Take Them a Meal, They Said. It Will Be Fun, They Said.

Mar 10, 2020 | Blog, Essays

On occasion I’d see sign-ups to take new moms a meal in my mom’s group but I never participated for two reasons:

  1. I had a very hairy dog and was paranoid some dog hair might make its way into the food,  a social faux pas few can come back from.
  2. I’m not a great cook and by “not great” I mean bad.  I’m a bad cook.

So I always justified my non-participations with “Who wants bad food with dog hair in it?”

Then, after a difficult labor and birth, I did something I’ve never done before.  I allowed a friend to sign me up for meals after having my latest baby. It ended up being such a blessing to not have to worry about dinners on those nights right after coming home with the baby that I swore to myself I would repay the kindness and be the first one signing up for meals as soon as they came through my email box.

But first, I had to over-prepare.  I bought out the noodle section, the “cream of” soup section, the disposable casserole containers and most of the shredded cheese at my local grocery store which, luckily, offered fuel points for my casserole supplies so that I could purchase the gas for all of the theoretical meal deliveries I would be making when I started signing up for meals.

I bought a well-reviewed casserole book off Amazon and immediately set to work practicing making casseroles and picking out my favorites for when I signed up to take a meal. 

I learned two things:

  1. Casseroles don’t actually take a lot of skill to make so my cooking skills ended up being a moot point..
  2. On account of all their creaminess, you can start to get a little pudgy testing casseroles night after night.

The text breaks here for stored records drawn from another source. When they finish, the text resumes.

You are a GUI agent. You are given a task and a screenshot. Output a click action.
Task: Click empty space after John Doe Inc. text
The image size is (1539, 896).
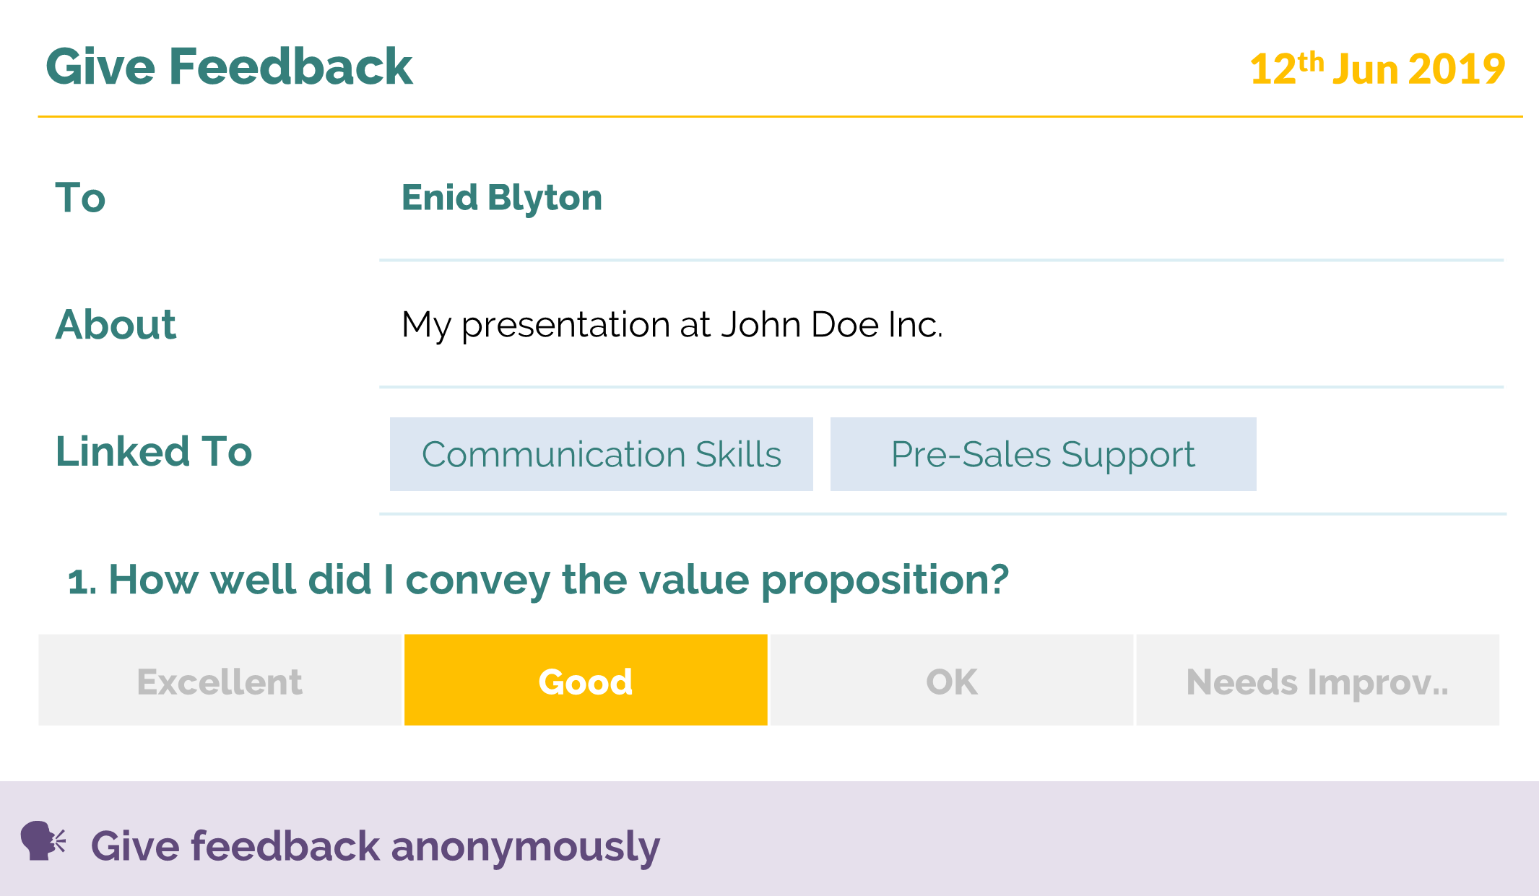click(x=1224, y=324)
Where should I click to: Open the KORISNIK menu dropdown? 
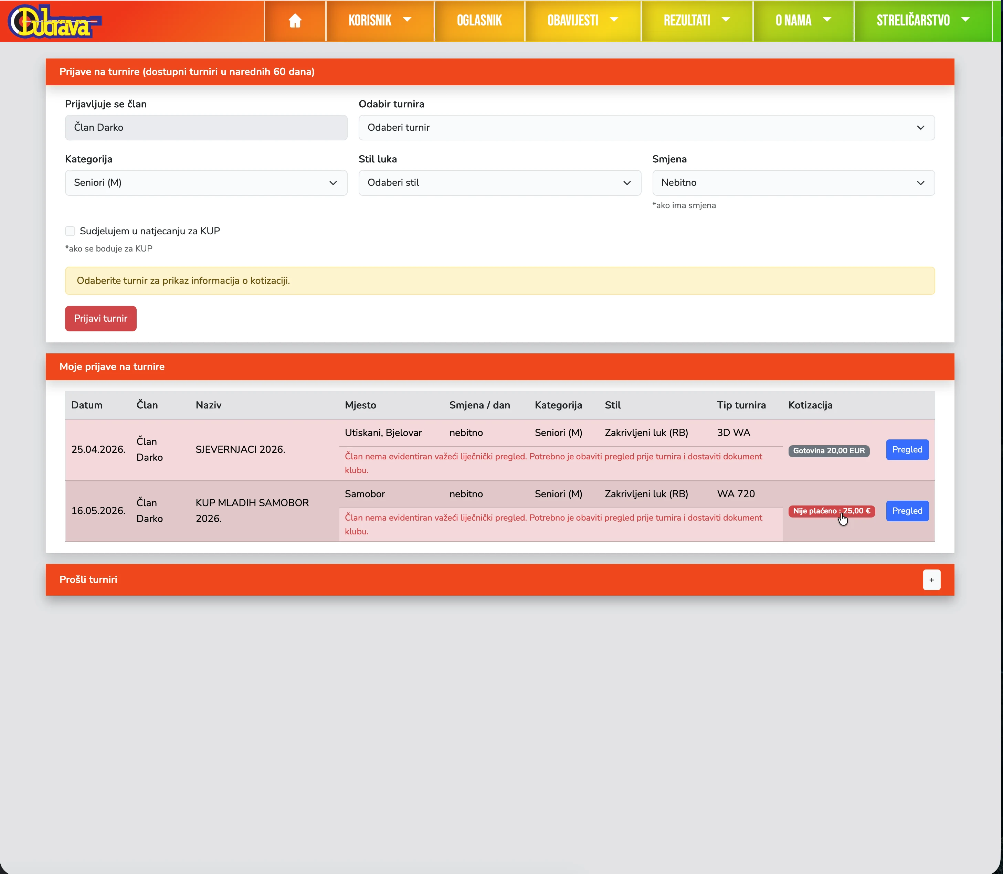(380, 20)
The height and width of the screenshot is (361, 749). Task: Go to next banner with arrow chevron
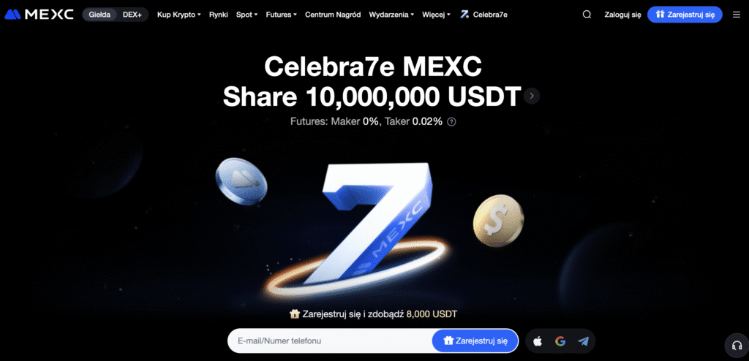click(x=532, y=96)
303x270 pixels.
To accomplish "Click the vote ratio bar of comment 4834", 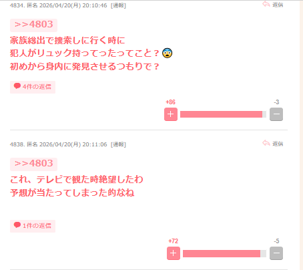I will (x=223, y=114).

God knows I have a tendency to get stuck in the “preparation” phase of starting something new and so He probably wanted to make it clear that He wanted me to move in to the “actually doing something” phase.  One Sunday morning, after Mass, He gave me a little nudge.

At the back of the church was a mom who’d had the same post-birth complication as me trying to get people to sign up for the email list to help with meals.  She’d signed up for it because the meals she’d received were such a blessing she wanted to return the blessings in kind.

I had to sign up for two reasons:

  1. I’m overly competitive and was not about to let a mother in the exact same circumstances as myself out-good works me.
  2. Could God have made it any more obvious that he wanted me on that email list?

The answer is no, He could not have been more obvious. And if God wants you on an email list, you sign up for that email list.

The first email came a week later.  I was paralyzed by my internal conversation-  Should I start with this one? It seems too soon.  I’ve barely gotten used to the idea of being on this email list.  No! You’re going to do this! Which day should I choose? Mondays are hectic.  Wednesdays are soul-sucking. Fridays are exhausting. Stop it! Just pick a day!  Wednesday. Which meal should I make? The chicken and rice? The Chicken and noodles?  The chicken and quinoa? I forgot to check if they had food allergies!

It was when I opened the email again to look for dietary restrictions that I noticed all of the slots had filled up.  Wow! I had indecisived myself out of a slot!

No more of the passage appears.